Molte mamme, anche ai nostri giorni portano legate al fianco in un mazzetto ilare come un campanello, le chiavi degli armadi, dei cassettoni, della dispensa. Sfaccendano tutto il giorno accompagnate da quel suono felice e se ne fanno compagnia mentre gli uomini sono al lavoro e i bambini alla scuola.
Tutto nella casa è ben custodito da quelle piccole chiavi di ferro, che non hanno tempo di arrugginire; che la mamma conosce e distingue a una a una; che cantano perché si sentono strumenti di benessere di felicità, di sicurezza per il domani.
La donna che non ha chiavi, non conosce l’economia domestica. Abbandona all’arbitrio del più goloso la cosa buona, che nella giustizia della vita familiare appartiene a tutti in parti uguali. Lascia che le cose più care e gelose siano toccate da tutti. Toglie alla casa l’incanto misterioso di ricordi, che chiedono di essere custoditi per i giorni in cui il cuore domanda di essere consolato; lascia aperto il cancello del piccolo sacrario domestico, che deve invece essere aperto con commozione e col cuore rivolto al Signore.

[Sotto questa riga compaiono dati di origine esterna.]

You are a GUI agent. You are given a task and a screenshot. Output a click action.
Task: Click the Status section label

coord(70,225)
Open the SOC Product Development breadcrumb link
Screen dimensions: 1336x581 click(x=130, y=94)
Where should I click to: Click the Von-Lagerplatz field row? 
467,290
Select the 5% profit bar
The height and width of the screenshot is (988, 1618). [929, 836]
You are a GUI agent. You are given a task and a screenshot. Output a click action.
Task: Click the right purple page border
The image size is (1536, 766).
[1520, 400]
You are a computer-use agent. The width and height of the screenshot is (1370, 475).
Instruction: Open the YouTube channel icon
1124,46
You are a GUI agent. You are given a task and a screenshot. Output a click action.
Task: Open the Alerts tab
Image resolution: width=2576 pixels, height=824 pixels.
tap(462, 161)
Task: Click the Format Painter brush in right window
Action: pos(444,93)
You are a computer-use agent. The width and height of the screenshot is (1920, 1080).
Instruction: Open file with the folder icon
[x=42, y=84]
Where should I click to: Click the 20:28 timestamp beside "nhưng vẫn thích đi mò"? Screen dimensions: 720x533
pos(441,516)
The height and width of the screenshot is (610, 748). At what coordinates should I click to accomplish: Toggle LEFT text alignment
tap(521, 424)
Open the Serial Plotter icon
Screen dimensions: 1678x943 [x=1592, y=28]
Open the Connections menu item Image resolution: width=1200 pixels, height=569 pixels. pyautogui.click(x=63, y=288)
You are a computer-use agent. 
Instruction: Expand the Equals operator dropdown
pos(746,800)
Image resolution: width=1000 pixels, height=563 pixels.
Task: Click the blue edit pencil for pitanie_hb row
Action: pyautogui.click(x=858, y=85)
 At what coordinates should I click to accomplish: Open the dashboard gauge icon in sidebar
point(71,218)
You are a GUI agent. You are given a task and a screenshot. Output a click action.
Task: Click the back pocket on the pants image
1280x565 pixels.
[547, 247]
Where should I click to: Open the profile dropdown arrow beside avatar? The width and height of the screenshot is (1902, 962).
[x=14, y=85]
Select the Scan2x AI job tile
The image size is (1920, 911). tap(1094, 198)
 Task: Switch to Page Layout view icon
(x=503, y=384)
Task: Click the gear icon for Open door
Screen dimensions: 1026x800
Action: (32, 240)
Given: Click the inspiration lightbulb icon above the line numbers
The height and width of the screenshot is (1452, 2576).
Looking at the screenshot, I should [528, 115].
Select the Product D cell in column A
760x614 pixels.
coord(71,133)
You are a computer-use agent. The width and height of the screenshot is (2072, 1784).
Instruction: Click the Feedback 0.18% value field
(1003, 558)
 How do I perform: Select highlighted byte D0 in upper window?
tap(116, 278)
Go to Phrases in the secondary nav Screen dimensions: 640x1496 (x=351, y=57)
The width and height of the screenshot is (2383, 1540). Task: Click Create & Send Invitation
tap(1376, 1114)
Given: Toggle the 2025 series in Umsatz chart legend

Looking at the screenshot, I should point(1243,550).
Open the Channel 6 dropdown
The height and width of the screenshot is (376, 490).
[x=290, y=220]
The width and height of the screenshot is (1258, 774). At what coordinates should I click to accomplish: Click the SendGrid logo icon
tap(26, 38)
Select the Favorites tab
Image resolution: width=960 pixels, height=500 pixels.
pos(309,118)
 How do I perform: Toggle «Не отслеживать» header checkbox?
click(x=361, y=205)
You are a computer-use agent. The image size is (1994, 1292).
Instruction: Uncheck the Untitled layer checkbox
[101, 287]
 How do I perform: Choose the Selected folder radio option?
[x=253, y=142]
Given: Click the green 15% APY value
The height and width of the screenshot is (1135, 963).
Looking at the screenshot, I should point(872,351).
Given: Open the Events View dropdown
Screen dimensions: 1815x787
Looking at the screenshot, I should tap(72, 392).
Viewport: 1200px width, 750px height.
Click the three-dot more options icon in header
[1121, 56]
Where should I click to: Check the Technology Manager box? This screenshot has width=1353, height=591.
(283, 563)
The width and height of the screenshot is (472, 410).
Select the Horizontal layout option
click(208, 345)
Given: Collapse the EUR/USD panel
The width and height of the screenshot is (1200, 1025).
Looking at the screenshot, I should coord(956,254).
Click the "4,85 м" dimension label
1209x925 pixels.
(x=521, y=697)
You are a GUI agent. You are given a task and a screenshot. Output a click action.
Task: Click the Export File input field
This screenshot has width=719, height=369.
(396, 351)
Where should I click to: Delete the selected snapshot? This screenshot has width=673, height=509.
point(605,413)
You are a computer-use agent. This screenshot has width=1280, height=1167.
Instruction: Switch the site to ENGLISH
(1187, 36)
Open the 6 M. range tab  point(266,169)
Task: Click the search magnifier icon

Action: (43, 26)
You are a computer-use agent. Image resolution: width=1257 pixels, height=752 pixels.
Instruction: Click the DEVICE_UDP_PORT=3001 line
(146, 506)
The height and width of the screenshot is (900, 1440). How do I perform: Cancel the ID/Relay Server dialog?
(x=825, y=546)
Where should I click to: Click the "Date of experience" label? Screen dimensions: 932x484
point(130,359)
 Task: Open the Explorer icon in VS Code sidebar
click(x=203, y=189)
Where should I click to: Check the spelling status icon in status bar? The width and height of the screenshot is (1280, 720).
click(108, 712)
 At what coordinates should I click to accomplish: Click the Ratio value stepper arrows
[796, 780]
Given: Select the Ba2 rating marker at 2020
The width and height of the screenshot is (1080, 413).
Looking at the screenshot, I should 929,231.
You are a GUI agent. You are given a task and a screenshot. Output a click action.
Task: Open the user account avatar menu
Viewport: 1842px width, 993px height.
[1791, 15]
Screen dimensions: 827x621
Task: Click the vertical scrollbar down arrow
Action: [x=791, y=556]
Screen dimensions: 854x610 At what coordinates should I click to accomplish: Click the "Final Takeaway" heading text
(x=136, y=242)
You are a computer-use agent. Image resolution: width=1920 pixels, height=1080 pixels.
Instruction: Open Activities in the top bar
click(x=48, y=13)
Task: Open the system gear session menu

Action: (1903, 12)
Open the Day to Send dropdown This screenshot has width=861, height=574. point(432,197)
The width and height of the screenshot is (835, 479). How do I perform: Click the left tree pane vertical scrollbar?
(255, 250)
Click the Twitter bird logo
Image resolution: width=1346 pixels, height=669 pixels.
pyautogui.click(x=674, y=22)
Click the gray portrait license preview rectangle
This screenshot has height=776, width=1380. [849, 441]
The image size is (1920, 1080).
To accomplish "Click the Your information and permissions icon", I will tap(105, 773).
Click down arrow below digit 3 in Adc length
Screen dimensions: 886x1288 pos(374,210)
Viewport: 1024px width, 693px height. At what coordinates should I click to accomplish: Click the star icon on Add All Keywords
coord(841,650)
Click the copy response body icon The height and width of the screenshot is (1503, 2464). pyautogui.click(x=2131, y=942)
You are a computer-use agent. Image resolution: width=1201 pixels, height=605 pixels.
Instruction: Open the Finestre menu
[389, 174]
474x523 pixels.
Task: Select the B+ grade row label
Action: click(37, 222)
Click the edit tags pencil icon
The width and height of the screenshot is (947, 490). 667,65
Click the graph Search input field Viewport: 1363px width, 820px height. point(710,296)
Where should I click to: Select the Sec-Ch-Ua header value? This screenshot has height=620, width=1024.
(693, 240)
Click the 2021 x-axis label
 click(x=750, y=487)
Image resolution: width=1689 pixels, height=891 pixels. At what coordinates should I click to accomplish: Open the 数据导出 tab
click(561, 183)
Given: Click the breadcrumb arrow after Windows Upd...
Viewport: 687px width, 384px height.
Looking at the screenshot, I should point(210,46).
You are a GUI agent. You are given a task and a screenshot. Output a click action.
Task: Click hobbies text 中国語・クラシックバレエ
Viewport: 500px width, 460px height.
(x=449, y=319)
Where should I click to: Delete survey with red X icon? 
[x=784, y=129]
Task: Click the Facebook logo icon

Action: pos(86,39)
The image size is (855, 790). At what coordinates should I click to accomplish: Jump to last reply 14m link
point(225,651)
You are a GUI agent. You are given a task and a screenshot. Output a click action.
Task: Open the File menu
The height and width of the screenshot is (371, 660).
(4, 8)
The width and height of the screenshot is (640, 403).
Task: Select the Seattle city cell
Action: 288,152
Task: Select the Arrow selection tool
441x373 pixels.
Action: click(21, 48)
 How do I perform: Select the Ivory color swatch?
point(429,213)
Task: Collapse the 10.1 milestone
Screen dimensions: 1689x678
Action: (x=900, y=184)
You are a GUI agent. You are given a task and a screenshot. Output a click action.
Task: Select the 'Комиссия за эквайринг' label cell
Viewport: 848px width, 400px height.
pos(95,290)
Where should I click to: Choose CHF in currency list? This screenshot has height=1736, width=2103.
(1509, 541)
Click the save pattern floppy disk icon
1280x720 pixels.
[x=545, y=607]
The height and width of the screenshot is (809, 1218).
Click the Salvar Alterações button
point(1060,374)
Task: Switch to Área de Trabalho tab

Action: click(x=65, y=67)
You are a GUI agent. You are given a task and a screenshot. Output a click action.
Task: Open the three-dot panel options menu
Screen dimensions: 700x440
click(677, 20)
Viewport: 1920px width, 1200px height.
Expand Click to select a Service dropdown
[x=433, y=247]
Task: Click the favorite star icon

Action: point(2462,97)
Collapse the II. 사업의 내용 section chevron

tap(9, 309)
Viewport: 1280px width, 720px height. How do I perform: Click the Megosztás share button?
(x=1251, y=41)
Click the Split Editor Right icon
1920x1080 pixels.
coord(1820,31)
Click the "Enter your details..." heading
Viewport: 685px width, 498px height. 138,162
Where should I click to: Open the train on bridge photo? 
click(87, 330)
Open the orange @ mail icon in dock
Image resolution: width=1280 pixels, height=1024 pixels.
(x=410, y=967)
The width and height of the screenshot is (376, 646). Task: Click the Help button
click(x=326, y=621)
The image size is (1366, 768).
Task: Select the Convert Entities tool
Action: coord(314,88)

Infelici, presto o tardi, le case dove babbo e mamma si coricano senza che tutti i figli siano rincasati; dove ognuno può entrare all’ora che vuole, in punta di piedi per non farsi sentire; dove esistono tante chiavi della porta quanti sono i figli, giovani o adulti.
Quanto profondo, umano significato ha la chiave che l’uomo custodisce in fondo alla tasca, mentre cammina nel mondo o lavora lontano dalla casa o dalla sua famiglia. Egli, per quella chiave nera e pesante, si sente accompagnato dalla certezza più che dalla speranza. Sa che quel ferro di pace custodisce il suo fuoco, il suo amore, la sua sposa, i suoi figli.
Don Luigi Bosio, LE CHIAVI, «Parrocchia della Natività», Novembre 1950, Anno I, N. 6.